(WRITTEN INSTRUCTION 1): Using the passage on statistical tests, answer yes or no for each statement and quote the deciding words: (a) The commonly used levels of significance are 0.05 and 0.01. (b) The t-distribution is used to compare averages of two samples when the s.d. is known. (c) Design of experiments is covered in Chapter 24.

— START OF PASSAGE —

In the continual improvement exercise, this phase is one of experimentation, trying out the conjectures well founded on the past data or special data that might have been collected based on the conjecture.

Experiments will have to be planned properly and the data of the experiment will have to be analysed in a manner that fits the design adopted in the experiments. These two together constitute another important area: design of experiments (DOE), the subject matter of Chapter 25.

Statistical laws, tests associated with statistical law: single- or double-sided test

The different statistical laws used in the tests of significance and the type of issues handled by each law are given in Table 23.1.

TABLE 23.1 List of Different Statistical Laws Commonly used and the Types of Enquiries Associated with Them

Statistical law		Types of enquiries associated with the statistical law
Normal law (Bell-shaped curve)	a)	Comparing a result (average) with standard value and its s.d. both known beforehand. Illustrative example: Exercise 1
	b)	Comparing averages of the two samples when s.d. is known. Illustrative example: Exercise 2
t-distribution	a)	Comparing a result (average) with ‘standard’ value when s.d. is not known. Illustrative example: Exercise 3
	b)	Comparing averages of two samples when s.d. of the background is not known. Illustrative example: Exercise 4
	c)	Testing of linear relationship. Illustrative example: Chapter 24
χ2-distribution (Chi-square distribution)	a)	Comparing the s.d. based on sample with the background (standard) s.d. Illustrative example: Exercise 5
	b)	Comparing frequencies distributed over different classification. Illustrative example: Chapter 24
F-distribution	a)	Comparing the variability of two samples. Illustrative example: Exercises 6 and 7
	b)	Comparing average values of more than two samples. Illustrative example: Chapter 24
‘Outliers’ distribution	a)	To test whether a suspected observation in a set of data belongs to it. Illustrative example: Exercise 8
Normal law for attribute data	a)	Comparing new level of ‘performance’ with the ‘standard’. Illustrative example: Exercise 9
	b)	Comparing two ‘performances’. Illustrative example: Exercise 10

Statistical significance: probability

Probability is a number. Its minimum value is zero, and maximum value is 1. ‘Zero’ refers to an event that cannot occur and ‘one’ refers to an event that is certain to occur. Values closer to zero are those events whose probability of occurrence is low. Hence, they are also referred to as rare events. Thus, if in a given frame of experience, knowledge or background, a situation were to occur and if its probability of occurrence is judged to be low, such a situation is to be perceived as a rare one to occur in the given frame work. Hence, some special causes/features not in the framework must have operated for that situation to happen and this rarity of event is termed as ‘statistically significant’. This statistical significance is judged on the basis of probability. Probability values chosen for judging the significance are termed as levels of significance α (alpha). The commonly used levels of significance are α = 0.05 and 0.01.

— END OF PASSAGE —

(WRITTEN INSTRUCTION 2): Collect every line of the records below that contains the word "Given". Case counts.

— START OF RECORD EXTRACTS —

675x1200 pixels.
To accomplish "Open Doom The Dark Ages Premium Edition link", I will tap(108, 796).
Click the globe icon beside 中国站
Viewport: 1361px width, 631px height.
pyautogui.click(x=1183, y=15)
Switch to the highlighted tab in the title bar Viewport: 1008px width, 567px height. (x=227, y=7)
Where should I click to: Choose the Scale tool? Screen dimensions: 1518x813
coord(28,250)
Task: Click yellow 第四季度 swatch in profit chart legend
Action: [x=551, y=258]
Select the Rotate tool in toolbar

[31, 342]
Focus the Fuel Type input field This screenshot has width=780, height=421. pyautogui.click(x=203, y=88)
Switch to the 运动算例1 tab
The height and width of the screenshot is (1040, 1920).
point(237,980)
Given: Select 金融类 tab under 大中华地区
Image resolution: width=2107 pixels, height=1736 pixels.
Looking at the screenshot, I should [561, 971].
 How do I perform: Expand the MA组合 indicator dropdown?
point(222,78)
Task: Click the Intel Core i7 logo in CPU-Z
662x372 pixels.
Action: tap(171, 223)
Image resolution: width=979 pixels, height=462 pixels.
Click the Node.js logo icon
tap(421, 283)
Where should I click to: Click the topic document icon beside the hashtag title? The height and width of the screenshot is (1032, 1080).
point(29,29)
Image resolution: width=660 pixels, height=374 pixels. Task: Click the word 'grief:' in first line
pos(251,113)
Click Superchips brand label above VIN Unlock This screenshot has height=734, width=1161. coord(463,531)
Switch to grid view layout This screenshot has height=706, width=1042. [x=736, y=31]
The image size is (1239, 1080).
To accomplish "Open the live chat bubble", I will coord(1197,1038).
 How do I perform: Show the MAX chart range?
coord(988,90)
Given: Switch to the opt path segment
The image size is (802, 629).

— END OF RECORD EXTRACTS —

(FULL OUTPUT 1):
(a) Yes: "The commonly used levels of significance are α = 0.05 and 0.01."
(b) No: under the t-distribution the entry reads "Comparing averages of two samples when s.d. of the background is not known."
(c) No: "design of experiments (DOE), the subject matter of Chapter 25."

(FULL OUTPUT 2):
Given: Select 金融类 tab under 大中华地区
Given: Switch to the opt path segment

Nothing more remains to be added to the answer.